Human Landscape
"The monument has a long and dignified human history: it is a place where one can see how nature shapes human endeavors in the American West. In addition to occupations by the Anasazi and Fremont cultures, the area has been used by modern tribal groups, including the Southern Paiute and Navajo. John Wesley Powell’s expedition did initial mapping and scientific field work in the area in 1872. Early Mormon pioneers left many historic objects, including trails, inscriptions, ghost towns, rock houses, and cowboy line camps..." (Presidential Proclamation 6920, 1996)
The Monument has a long and dignified human history: it is a place where one can see how nature shapes human endeavors in the American West. In addition to occupations by the Anasazi and Fremont cultures, the area has been used by modern tribal groups including the Southern Paiute and Navajo.

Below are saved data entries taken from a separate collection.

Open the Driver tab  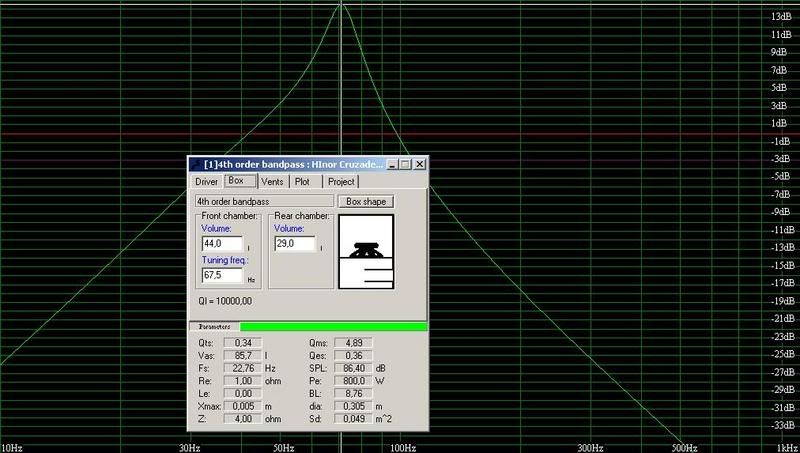click(x=206, y=182)
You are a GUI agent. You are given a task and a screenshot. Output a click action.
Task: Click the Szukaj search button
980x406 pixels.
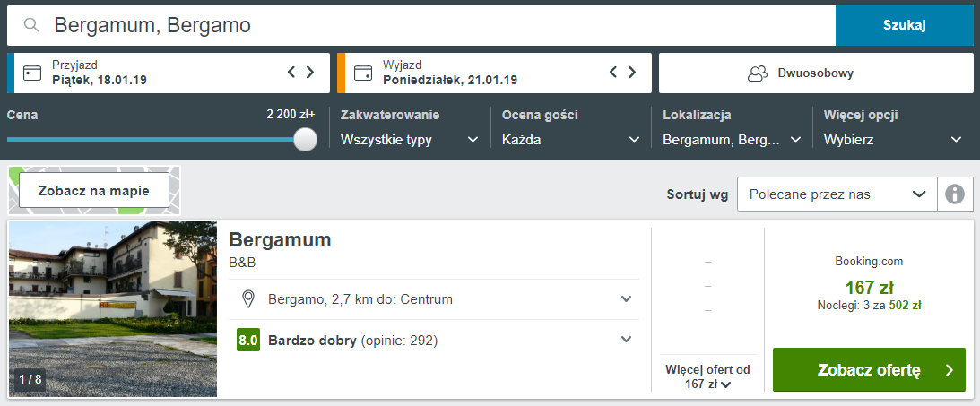[905, 25]
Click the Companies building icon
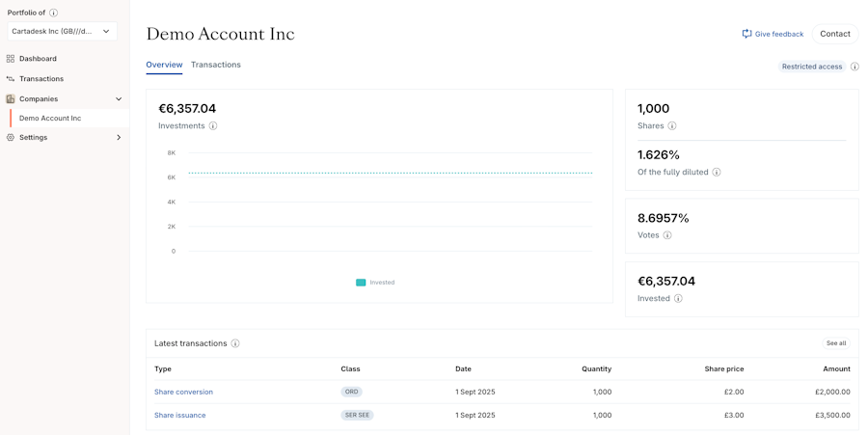The image size is (868, 435). click(11, 99)
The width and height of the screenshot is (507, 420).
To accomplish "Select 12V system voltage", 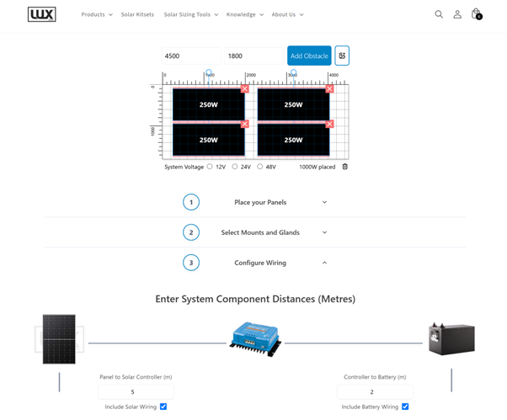I will [x=210, y=167].
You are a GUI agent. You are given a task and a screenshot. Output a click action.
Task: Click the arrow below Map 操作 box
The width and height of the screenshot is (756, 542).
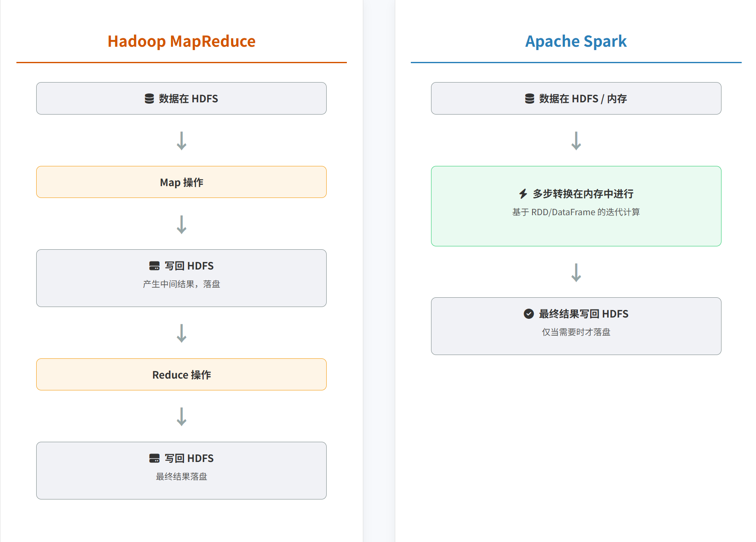point(181,224)
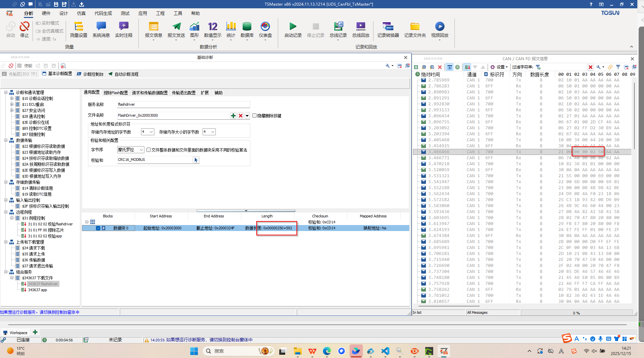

Indeed, the distances, aridity, cliffs, and terraces have also shaped the communities which are located on the periphery of the Monument. It is these factors that severely limited historic settlement within the boundaries of GSENM and produced the landscape we see today.
The Monument is surrounded by a number of communities that were established between the 1860s and the 1880s by Mormon settlers looking for new resources and lands to support their families. Early Mormon pioneers left many historic objects and evidence of homes, developed dams, reservoirs and irrigations systems, and cemeteries around and within the Monument. While many of the historic sites are well known, many of the physical characteristics of the sites, the oral histories and folklore of the sites and landscapes remain largely undocumented.